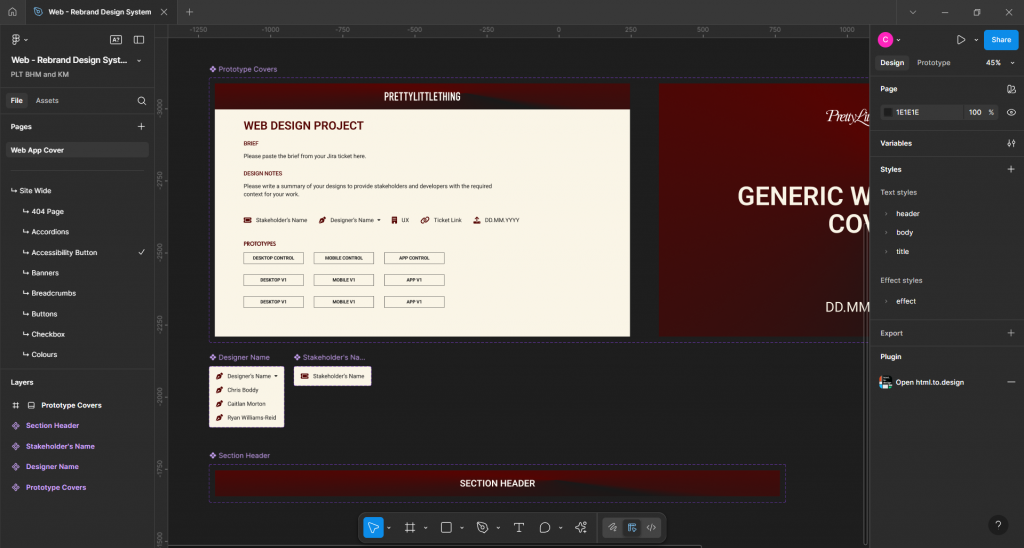Screen dimensions: 1024x548
Task: Click the search icon in the left panel
Action: click(x=141, y=101)
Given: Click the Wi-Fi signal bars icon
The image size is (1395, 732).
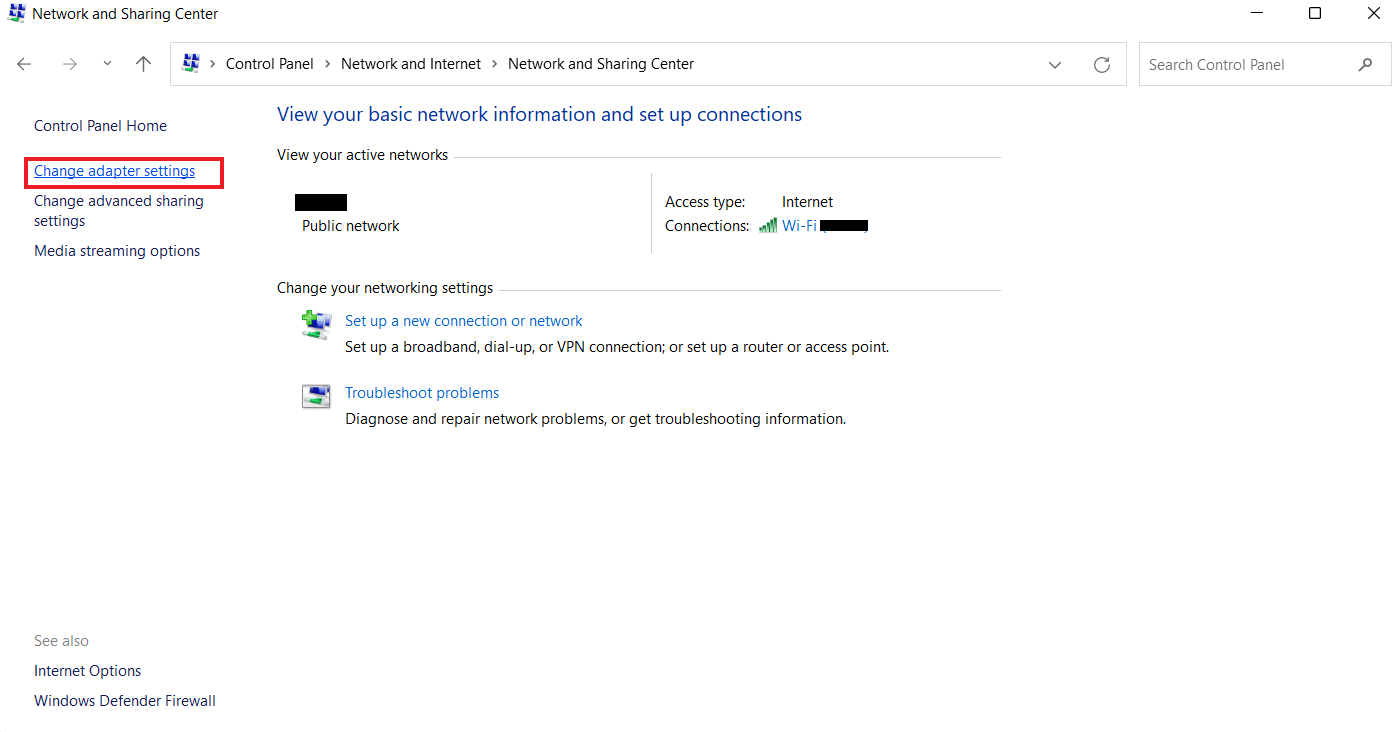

- **PROBLEM DESCRIPTION**
Can you give every line of the items above as a JSON list of strings, one string per line, with blank lines skipped and the pictures left out?

- **TASK SOLUTION**
[
  "Screen dimensions: 1024x548",
  "Task: Click the search icon in the left panel",
  "Action: click(x=141, y=101)",
  "Given: Click the Wi-Fi signal bars icon",
  "The image size is (1395, 732)."
]